Links, Page 8

"Slush," by Mike Resnick (continued)

(A successful writer with several professional credits was kind enough to look at my story. The result was entirely predictable: “I would have begun the story at the kidnapping...." (Eliminating the prologue of sorts.) But the story’s prologue serves two purposes. Firstly, it establishes the mystery of the kidnapper “remembering” the boy, while at the same time being a complete stranger to his captive.

Secondly, and more importantly, the prologue invokes the stage magician’s ploy of misdirection to distract the audience from what is actually happening in plain sight. When I first crafted my story, my biggest concern was that it would be too obvious too soon to SF readers as to what the actual situation is, as the idea is admittedly not original with myself and has been used before in several stories and novels. By taking advantage of contemporary societal mind-sets and fears (by way of social commentary), I had hoped that the reader would glide right past several tip-offs early on that such fears are unwarranted. From feedback I have had, that strategy was for the most part successful. Anyway, this is how I wrote it and not him.)

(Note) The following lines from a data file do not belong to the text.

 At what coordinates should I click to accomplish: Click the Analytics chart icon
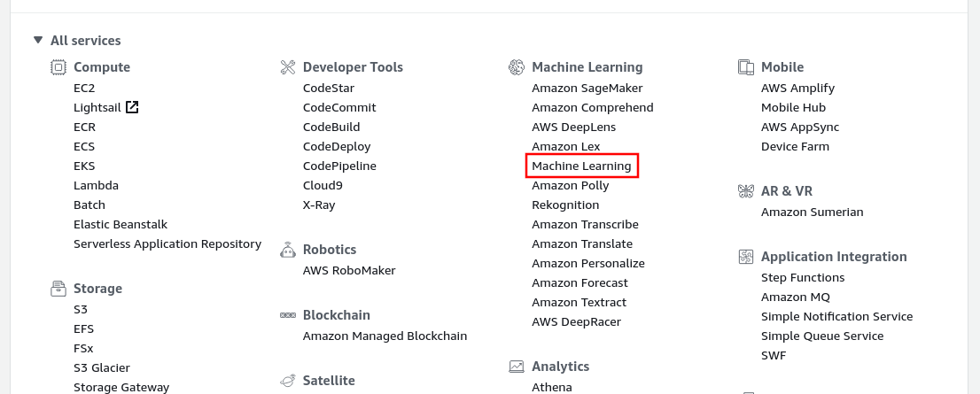pos(517,367)
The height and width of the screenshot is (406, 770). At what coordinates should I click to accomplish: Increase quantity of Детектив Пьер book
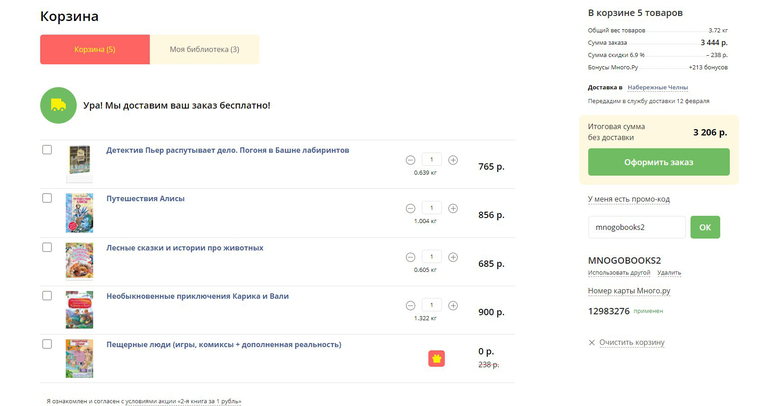[x=453, y=160]
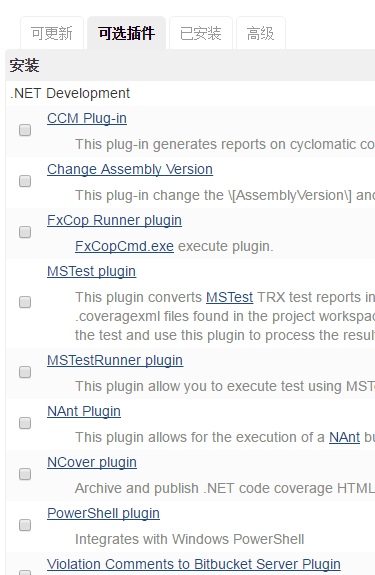Select the PowerShell plugin checkbox

25,525
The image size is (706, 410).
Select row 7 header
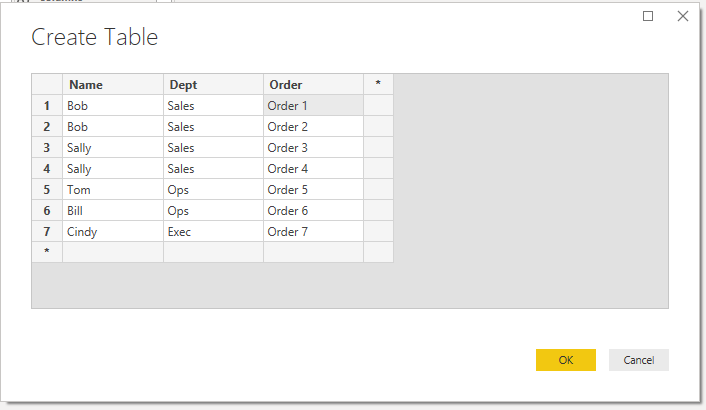(x=47, y=231)
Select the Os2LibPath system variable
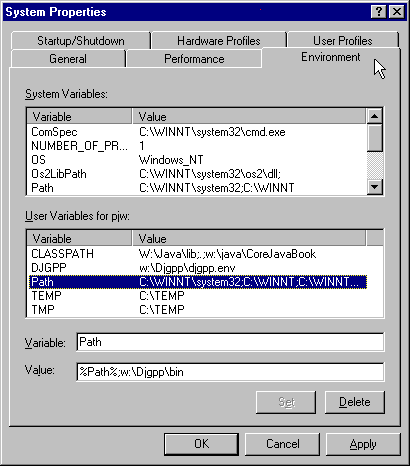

What follows is an excerpt from “Slush” which constitutes the meat of Mr. Resnick’s argument:

“When I joined Jim Baen’s Universe there was a ton of slush that had been passed on by our enthusiastic but inexperienced staff. The reason I so characterize them (and they are still enthused, but no longer inexperienced) is because the slush reader, when he or she would forward a story to Eric or me, would write a brief comment . . . and I came to too damned many comments that said, in essence, 'It starts slow, but it gets really good on Page 7.' I didn’t even have to read those, because that’s an automatic reject. Our subscribers are not being paid [should be, “paying”?] to wade through all the junk to get to Page 7; if we haven’t captured them in the first couple of pages, the odds are that they’ll stop reading that story and go on to one by a major author (we don't lack for them), or at least a known commodity. “

The attitudes expressed within this paragraph are, in my opinion, indicative of the mind-set held by most fiction editors and are, in least in part, responsible for the absolutely horrendous decline in the number of paying science fiction publications and circulation figures for those that have survived (at least to date).